Le cep met en garde contre les affaiblissements du texte. La classification des risques a été allégée et les contrôles externes fortement restreints. « Ces lacunes nuisent l’équité entre les acteurs : les géants du secteur peuvent plus facilement mettre en place des contrôles internes », prévient Küsters. Par ailleurs, la suppression des dispositions spécifiques pour protéger des lanceurs d'alerte est inquiétante : elle pourrait empêcher que des informations cruciales sur les risques liés à l'IA ne soient pas révélées à temps. Meme constat sur l’abandon des réévaluations régulières des systèmes d'IA : à l’avenir, les audits ne seraient menés qu'en cas de besoin. Une approche risquée selon Küsters : « L’IA évolue à une vitesse exponentielle et les risques peuvent émerger soudainement - des contrôles réguliers sont donc indispensables. »

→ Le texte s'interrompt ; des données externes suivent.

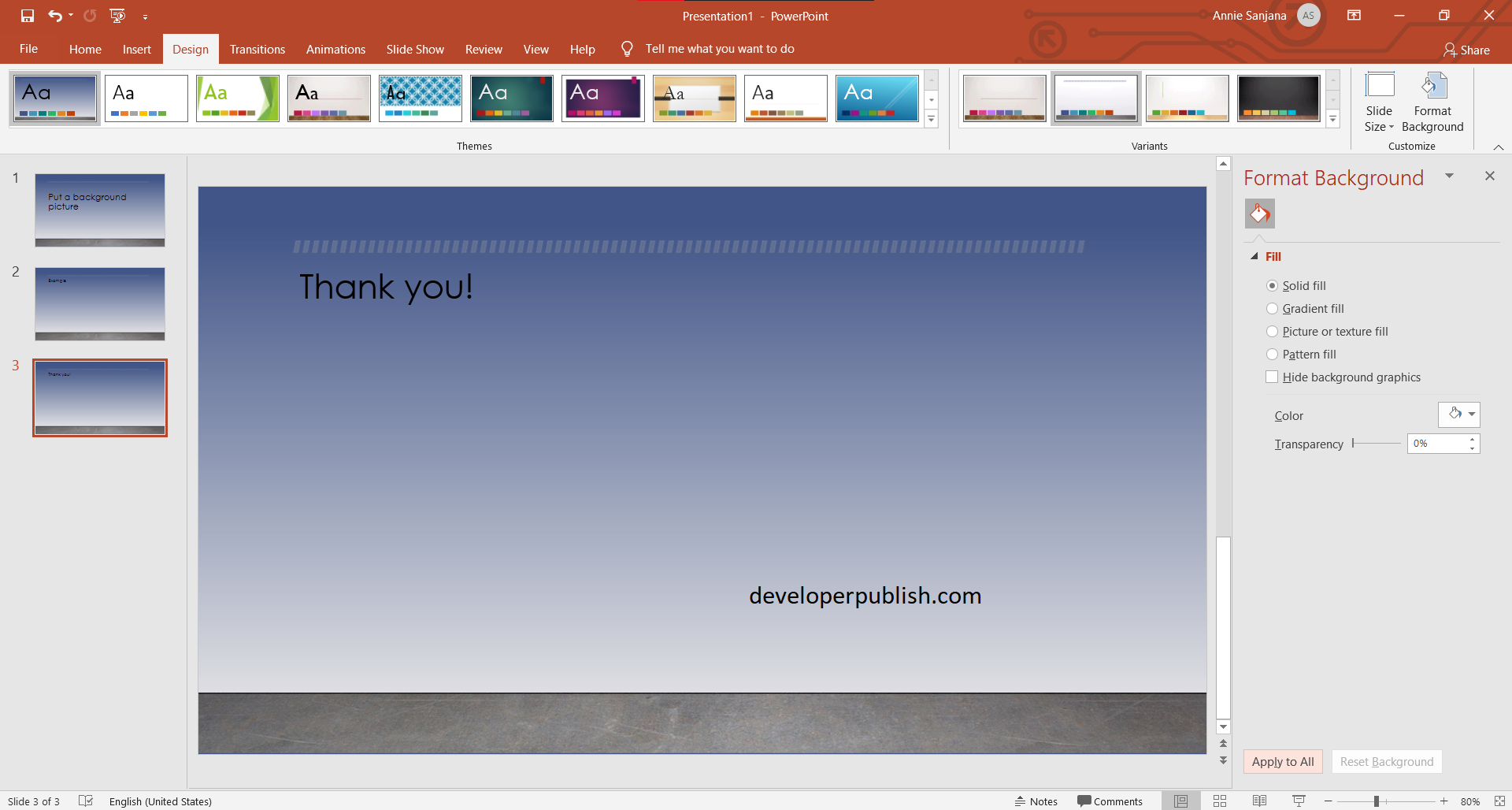Select slide 2 thumbnail in the panel
Image resolution: width=1512 pixels, height=810 pixels.
pyautogui.click(x=99, y=304)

Le cep appelle à des améliorations significatives. Le code ne doit pas se contenter de refléter le statu quo. « Le projet actuel se limite à codifier les pratiques courantes des grandes entreprises tech américaines. Cela ne suffit pas pour protéger les droits fondamentaux de manière proactive et pour anticiper les menaces à venir », avertit Küsters. « Le code de bonnes pratiques en matière d’IA doit stimuler l’innovation, protéger les petites entreprises et établir des normes claires - au lieu de simplement valider les structures de marché actuelles. »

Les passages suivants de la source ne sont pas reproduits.